Mumsnet has not checked the qualifications of anyone posting here. If you need help urgently or expert advice, please see our domestic violence webguide and/or relationships webguide. Many Mumsnetters experiencing domestic abuse have found this thread helpful: Listen up, everybody

Online dating in your 40s

966 replies

StarlightSparkle · 13/08/2020 22:45

I have recently entered the world of online dating and am finding it so, so grim! I’ve tried a couple of different sites and on one I’ve had quite a few matches but they rarely message me. Granted, I could message them, but surely if a man was interested they would send you a message?

When I do get a response the conversation seems to dry up pretty quickly - I ask them about themselves and get one word answers and no follow up questions.
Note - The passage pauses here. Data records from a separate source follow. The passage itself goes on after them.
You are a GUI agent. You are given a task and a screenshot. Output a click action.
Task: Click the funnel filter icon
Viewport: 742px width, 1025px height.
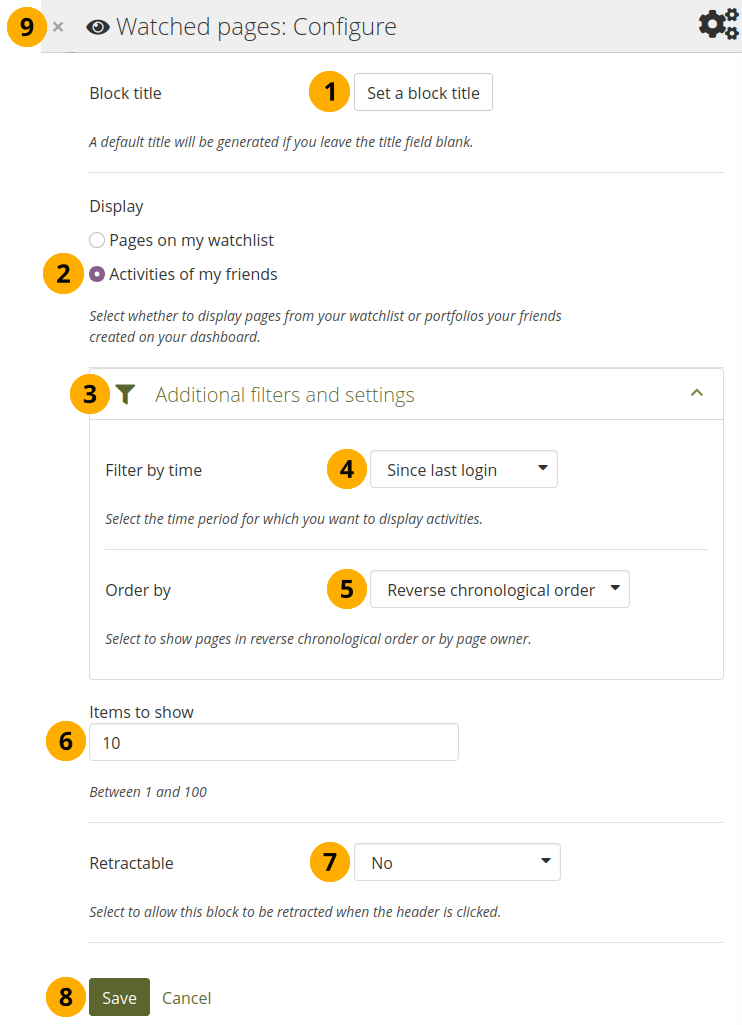(124, 395)
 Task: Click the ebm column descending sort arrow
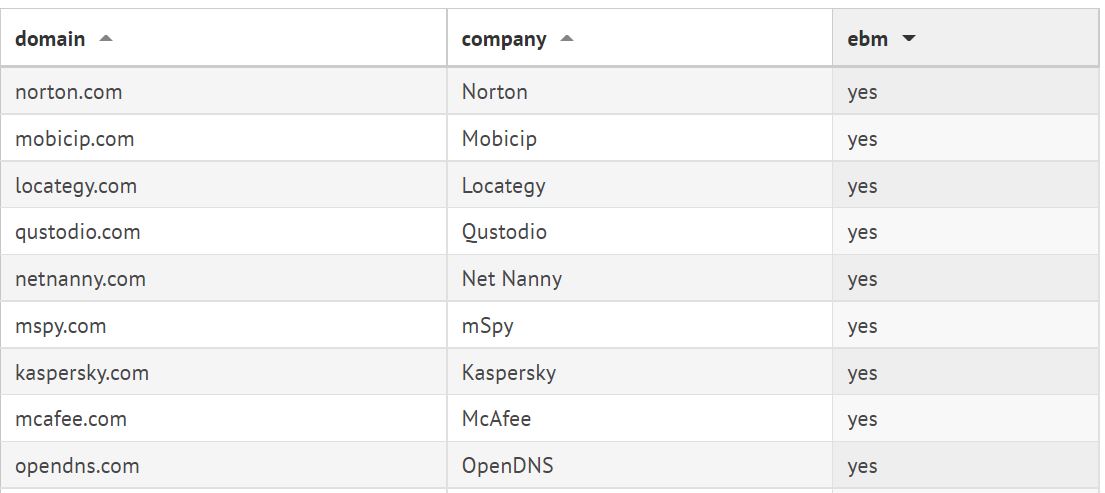click(909, 39)
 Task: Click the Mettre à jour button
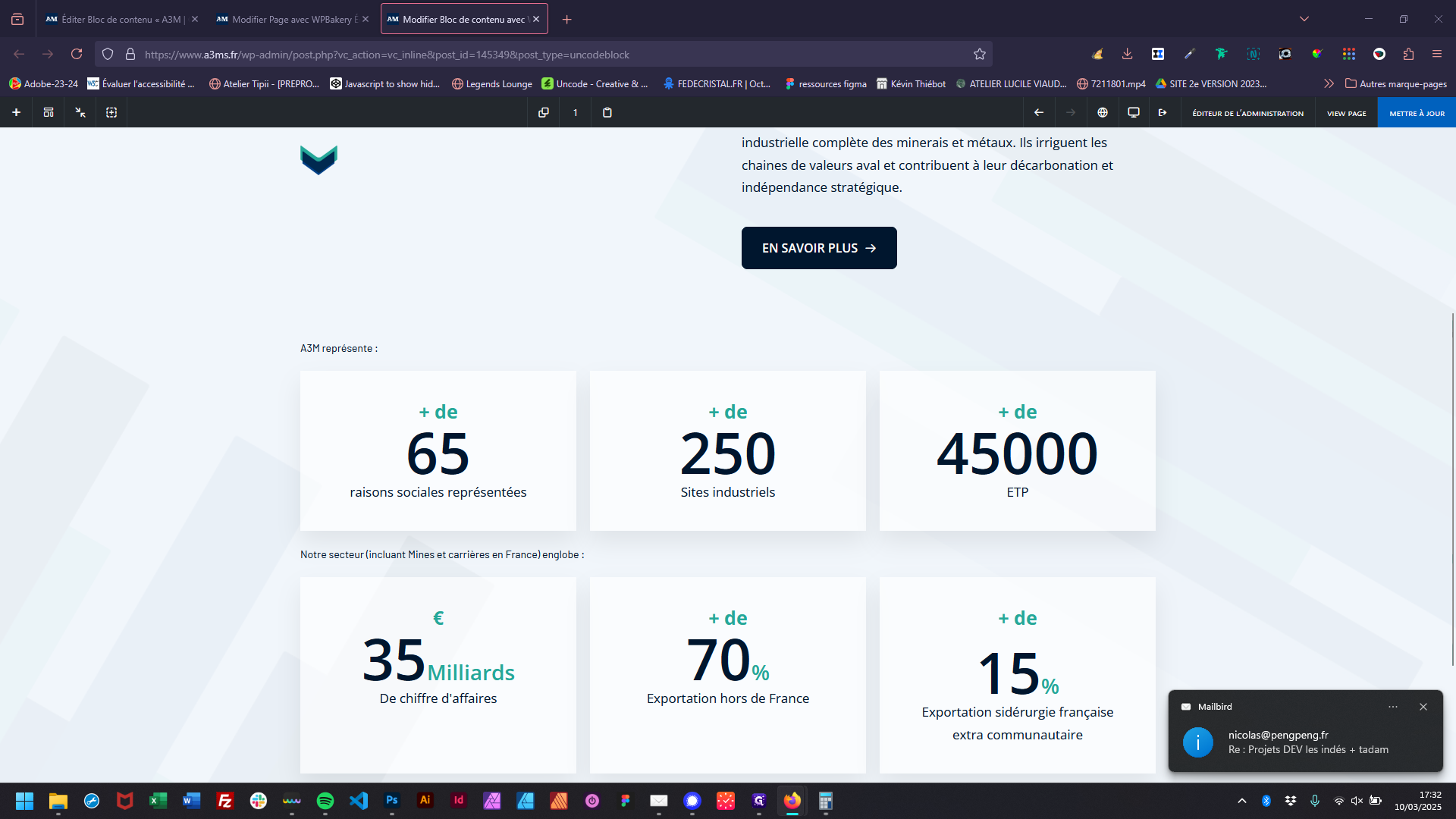tap(1417, 113)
How the hell are you supposed to continue with a conversation if that is all you have to work with?! If I can’t even get someone to chat, I have no chance of going on an actual date!

I guess most men are looking at profiles of women in their 20s and 30s and maybe think I’m too old but I look quite young for my age!

Has anyone got any tips/ advice? Am I doing something wrong? I’m divorced and have my kids most of the time so it would be hard for me to meet a man any other way but this just seems impossible!

OP posts:
booboo24 · 09/09/2020 14:04

Thanks @IceCreamSummer20

StarlightSparkle · 09/09/2020 18:02

Well, he did respond to me but it was one of those messages that makes me roll my eyes a little - minimal detail and didn’t ask me anything in return. I’ve soldiered on and written back but I predict that I will be ghosted/ blocked soon!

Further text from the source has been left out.